::: EXTRACTED MATERIAL :::

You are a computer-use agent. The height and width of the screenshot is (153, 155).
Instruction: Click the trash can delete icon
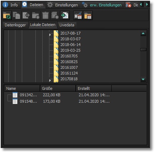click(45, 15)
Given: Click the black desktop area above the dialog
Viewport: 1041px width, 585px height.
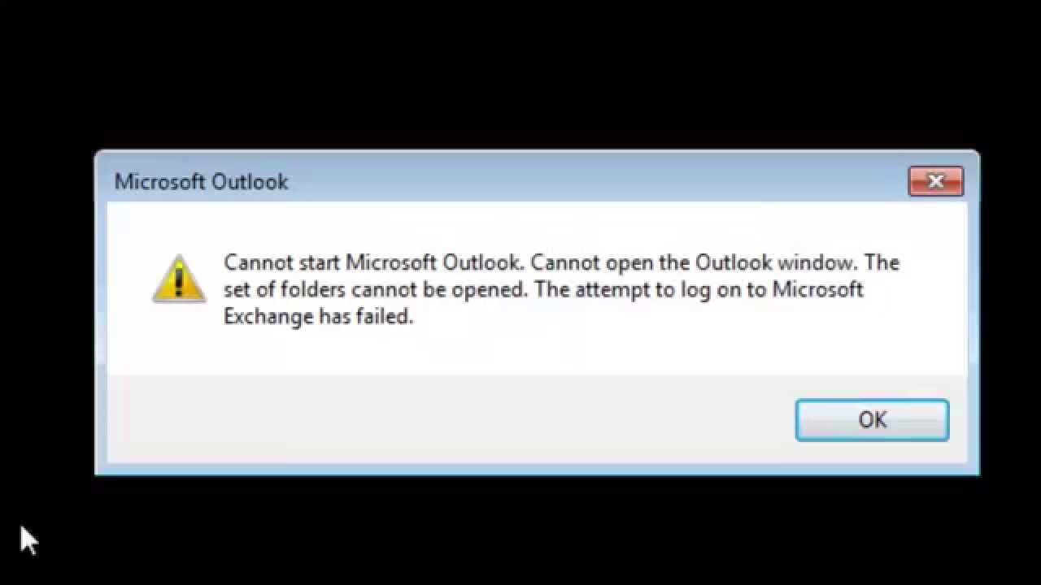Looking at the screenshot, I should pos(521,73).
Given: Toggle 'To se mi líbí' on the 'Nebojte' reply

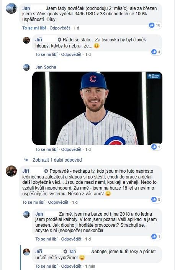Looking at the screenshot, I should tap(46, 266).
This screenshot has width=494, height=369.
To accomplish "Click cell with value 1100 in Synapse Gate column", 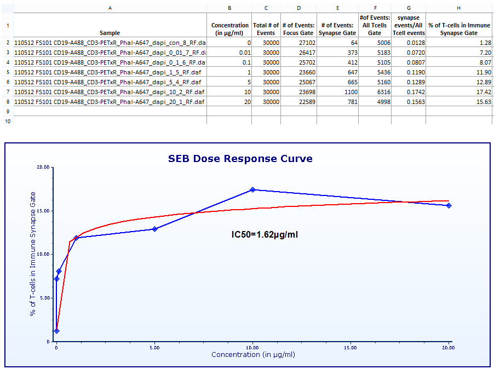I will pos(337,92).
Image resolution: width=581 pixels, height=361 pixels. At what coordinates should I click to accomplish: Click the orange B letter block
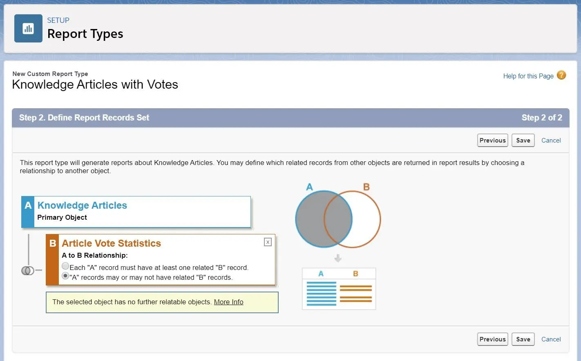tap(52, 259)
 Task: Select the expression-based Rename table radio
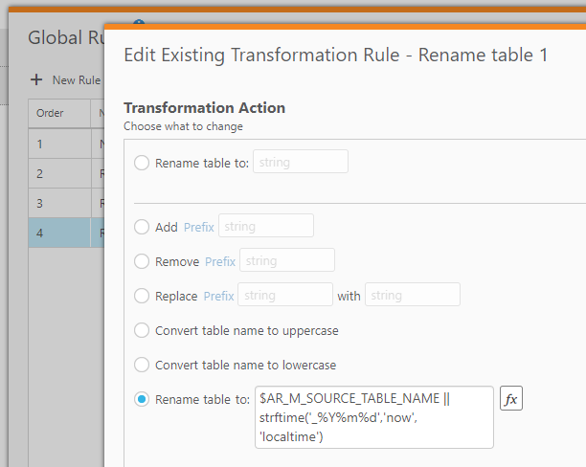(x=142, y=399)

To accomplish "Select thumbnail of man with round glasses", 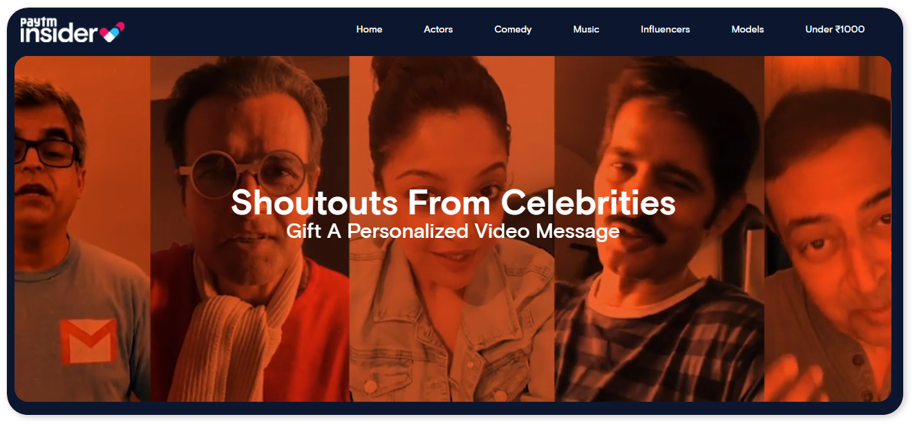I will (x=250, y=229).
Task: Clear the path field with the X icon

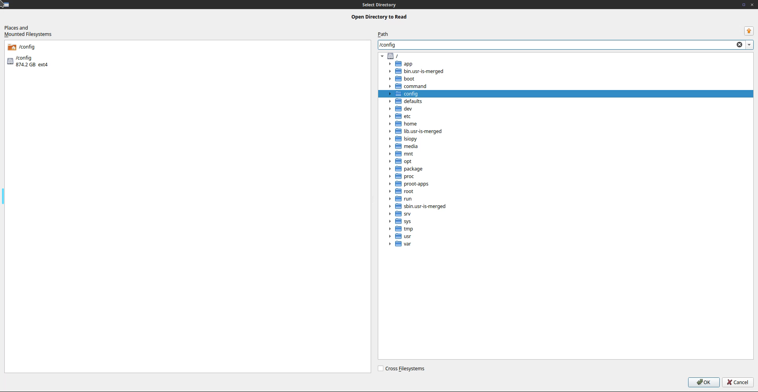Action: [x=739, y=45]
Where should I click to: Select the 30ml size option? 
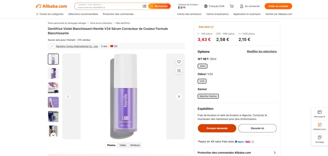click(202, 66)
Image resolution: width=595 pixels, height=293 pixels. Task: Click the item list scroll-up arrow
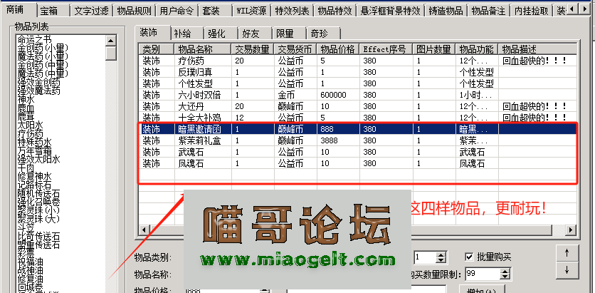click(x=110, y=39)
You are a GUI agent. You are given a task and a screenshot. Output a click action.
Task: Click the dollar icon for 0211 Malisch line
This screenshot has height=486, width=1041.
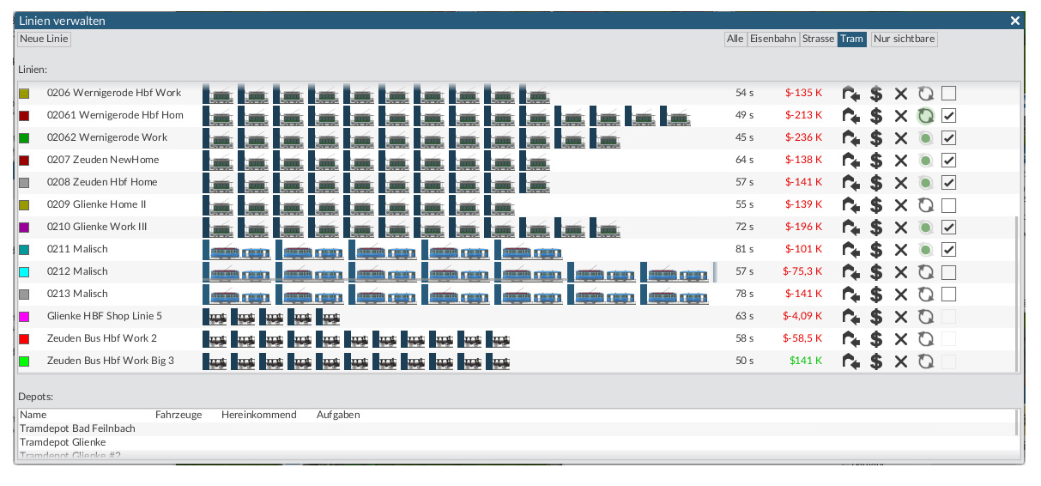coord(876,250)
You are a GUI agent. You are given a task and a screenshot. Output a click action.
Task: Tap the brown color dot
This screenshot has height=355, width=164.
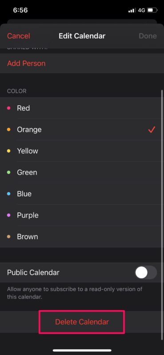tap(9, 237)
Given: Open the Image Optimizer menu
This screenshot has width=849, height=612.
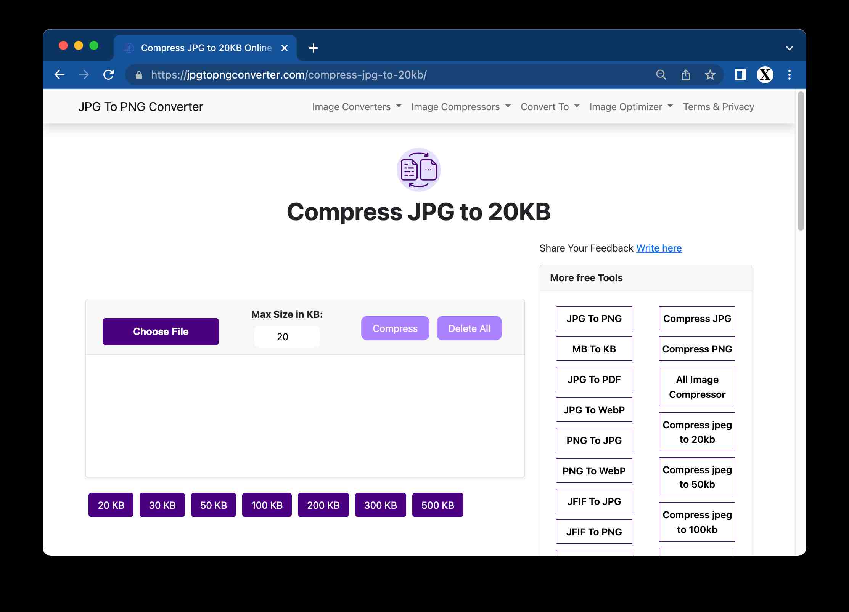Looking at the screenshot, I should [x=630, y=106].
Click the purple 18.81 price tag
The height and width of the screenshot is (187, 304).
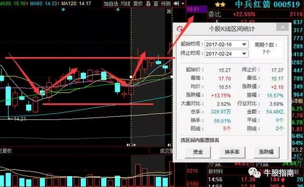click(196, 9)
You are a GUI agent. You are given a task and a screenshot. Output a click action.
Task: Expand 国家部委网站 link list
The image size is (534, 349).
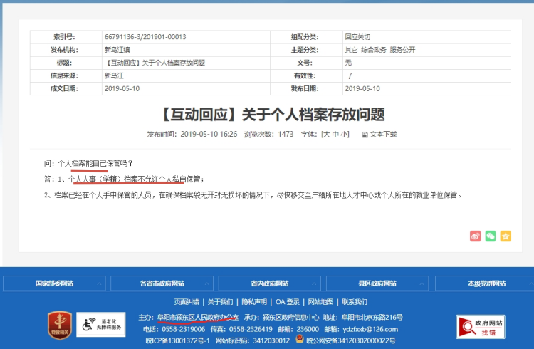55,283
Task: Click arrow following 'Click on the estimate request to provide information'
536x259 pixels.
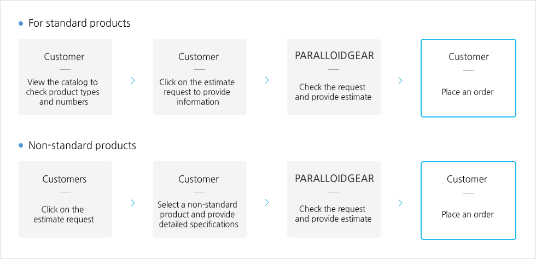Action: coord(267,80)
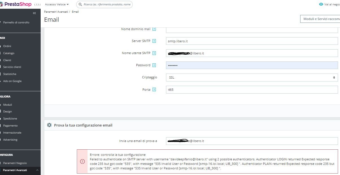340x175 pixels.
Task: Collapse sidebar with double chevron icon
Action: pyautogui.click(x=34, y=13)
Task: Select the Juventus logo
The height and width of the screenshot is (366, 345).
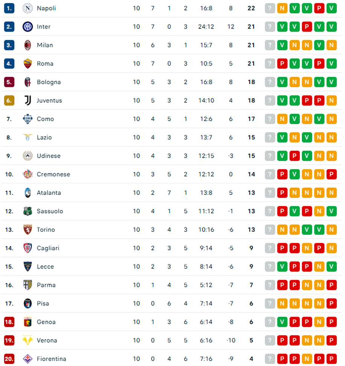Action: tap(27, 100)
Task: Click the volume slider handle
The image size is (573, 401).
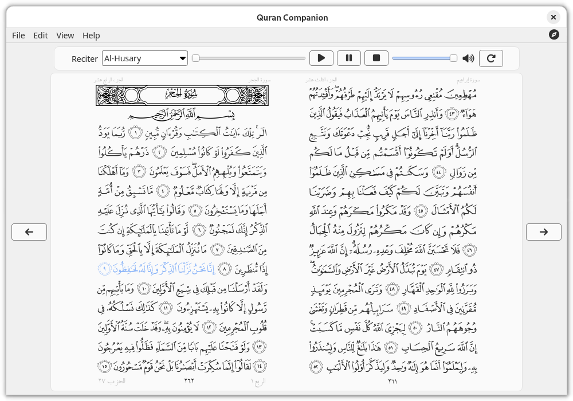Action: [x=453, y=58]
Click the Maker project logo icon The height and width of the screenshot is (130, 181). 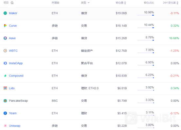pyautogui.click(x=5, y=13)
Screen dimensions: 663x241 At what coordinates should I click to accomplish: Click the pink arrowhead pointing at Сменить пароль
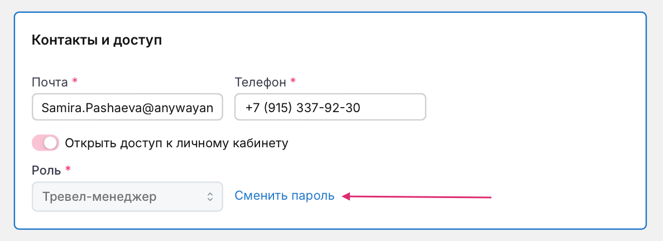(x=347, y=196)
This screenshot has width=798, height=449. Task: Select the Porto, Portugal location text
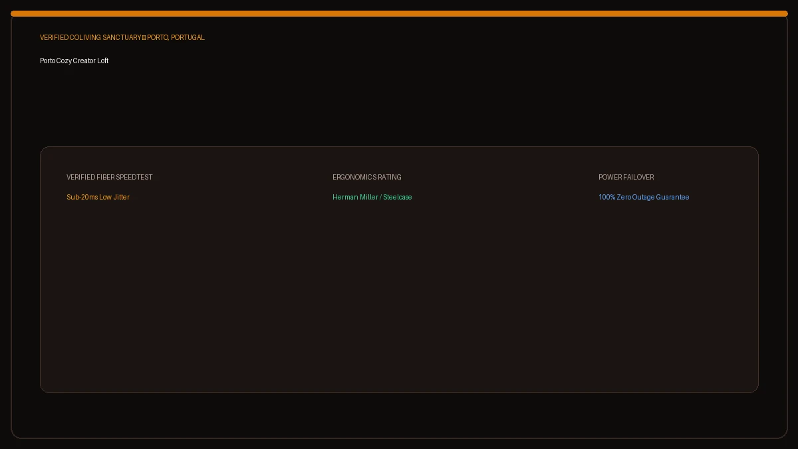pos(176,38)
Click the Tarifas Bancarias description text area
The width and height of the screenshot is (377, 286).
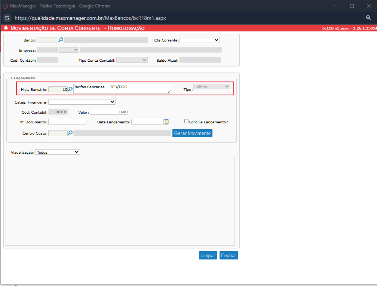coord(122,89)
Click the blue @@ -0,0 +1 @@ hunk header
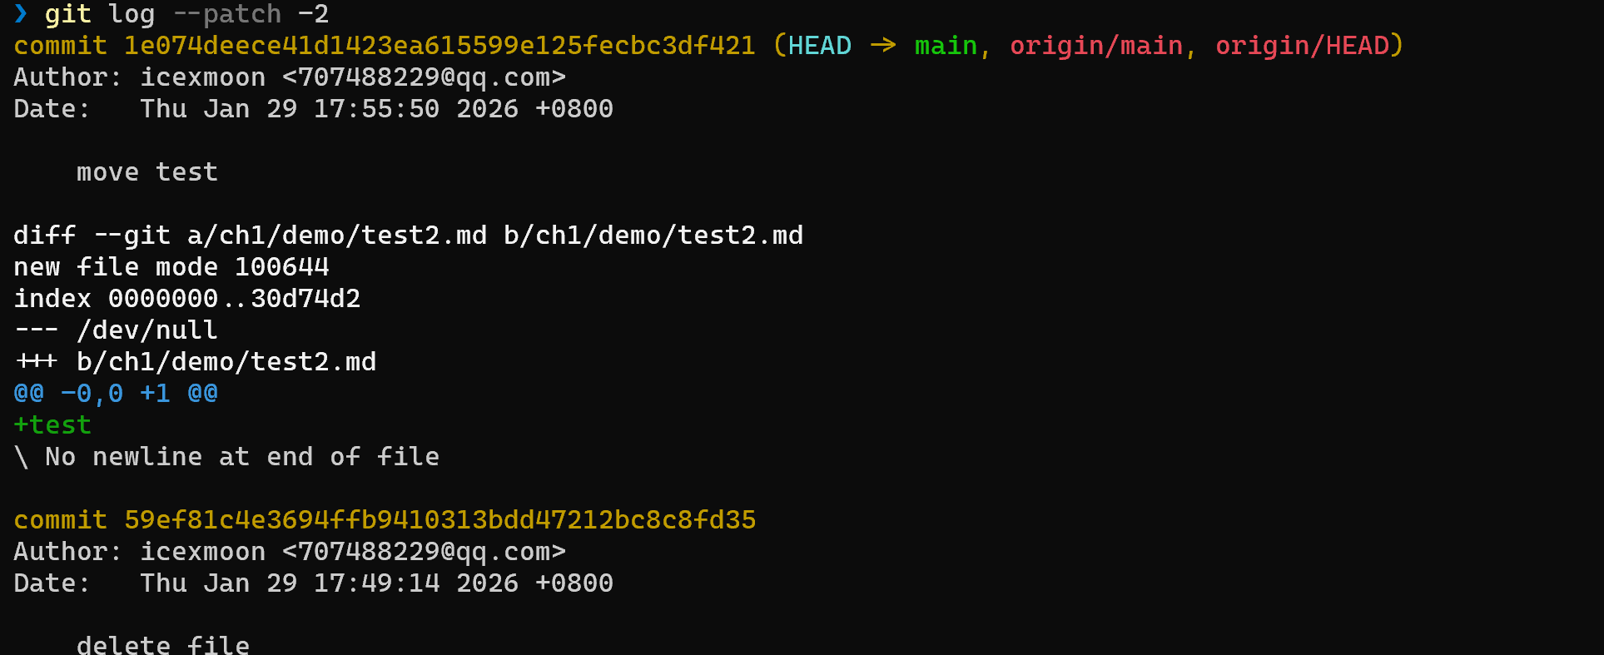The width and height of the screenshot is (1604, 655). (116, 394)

:::

Take the lines of the material above from the first through the one containing "This screenshot has width=494, height=369.", both included, and print them exactly without the pictures.

You are a computer-use agent. The height and width of the screenshot is (153, 155).
Instruction: Click the trash can delete icon
click(45, 15)
Given: Click the black desktop area above the dialog
Viewport: 1041px width, 585px height.
Looking at the screenshot, I should pos(521,73).
Given: Toggle 'To se mi líbí' on the 'Nebojte' reply

Looking at the screenshot, I should tap(46, 266).
This screenshot has width=494, height=369.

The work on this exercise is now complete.